NBRC CSE/ NBRC CSE EXAM PRACTICE QUESTIONS
AND CORRECT DETAILED ANSWERS A NEW UPDATED
VERSION LATEST 2026-2027 ( VERIFIED ANSWERS)
ALREADY GRADED A+



1. A 68-year-old patient with COPD is on 2 L/min NC. SpO₂ is 91%, ABG: pH 7.36, PaCO₂ 57, HCO₃⁻
32. You should:​
A. Increase oxygen to 4 L/min​
B. Maintain current O₂ and monitor​
C. Start mechanical ventilation immediately​
D. Give a diuretic

Trap: Many choose “increase O₂,” but in chronic CO₂ retainers, aggressive O₂ can depress hypoxic
drive.



2. A ventilated patient suddenly develops hypotension. Peak pressure rises but plateau pressure is
unchanged. The most likely cause:​
A. Decreased compliance​
B. Kinked or obstructed ET tube​
C. Pneumothorax​
D. Hypovolemia

Trap: Plateau pressure is normal → not compliance. High peak = resistance issue.

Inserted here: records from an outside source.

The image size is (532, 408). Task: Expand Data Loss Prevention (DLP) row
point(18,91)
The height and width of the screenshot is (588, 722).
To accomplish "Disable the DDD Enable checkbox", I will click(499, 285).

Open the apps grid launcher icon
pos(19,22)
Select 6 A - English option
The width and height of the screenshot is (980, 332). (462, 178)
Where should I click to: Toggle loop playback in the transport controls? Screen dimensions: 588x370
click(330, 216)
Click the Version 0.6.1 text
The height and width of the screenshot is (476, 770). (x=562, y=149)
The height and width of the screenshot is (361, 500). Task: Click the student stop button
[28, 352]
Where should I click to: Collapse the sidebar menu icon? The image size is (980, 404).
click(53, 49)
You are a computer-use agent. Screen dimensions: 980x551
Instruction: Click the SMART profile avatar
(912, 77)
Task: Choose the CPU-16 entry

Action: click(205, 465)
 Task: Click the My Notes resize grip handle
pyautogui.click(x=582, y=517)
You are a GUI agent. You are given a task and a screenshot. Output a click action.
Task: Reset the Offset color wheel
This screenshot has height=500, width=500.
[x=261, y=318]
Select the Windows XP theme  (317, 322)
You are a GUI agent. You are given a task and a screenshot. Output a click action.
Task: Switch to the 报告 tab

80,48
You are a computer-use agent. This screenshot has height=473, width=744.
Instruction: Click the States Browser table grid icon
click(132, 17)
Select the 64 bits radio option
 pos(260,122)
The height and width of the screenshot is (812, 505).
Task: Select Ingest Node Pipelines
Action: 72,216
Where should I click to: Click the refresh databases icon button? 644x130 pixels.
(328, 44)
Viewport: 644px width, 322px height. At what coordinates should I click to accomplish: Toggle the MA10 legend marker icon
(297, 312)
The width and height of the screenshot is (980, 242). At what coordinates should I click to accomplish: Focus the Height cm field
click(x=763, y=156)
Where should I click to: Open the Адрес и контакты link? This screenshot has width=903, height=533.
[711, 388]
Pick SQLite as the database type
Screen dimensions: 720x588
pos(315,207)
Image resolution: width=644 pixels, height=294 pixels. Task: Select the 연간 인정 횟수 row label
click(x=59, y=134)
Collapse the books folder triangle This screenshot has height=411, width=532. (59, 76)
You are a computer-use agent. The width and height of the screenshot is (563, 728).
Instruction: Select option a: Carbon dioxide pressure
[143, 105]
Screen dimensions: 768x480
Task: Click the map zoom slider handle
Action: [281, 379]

3. A post-op patient is tachypneic (RR 32), anxious, with fine crackles bilaterally. ABG: pH 7.48,
PaCO₂ 30, PaO₂ 80 on 40% FiO₂. Next best action:​
A. Increase oxygen to 60%​
B. Assess for pain, anxiety, or hyperventilation​
C. Call rapid response for ARDS​
D. Start BiPAP immediately

Trap: Oxygen is adequate; the ABG shows respiratory alkalosis → often anxiety/pain, not hypoxemia.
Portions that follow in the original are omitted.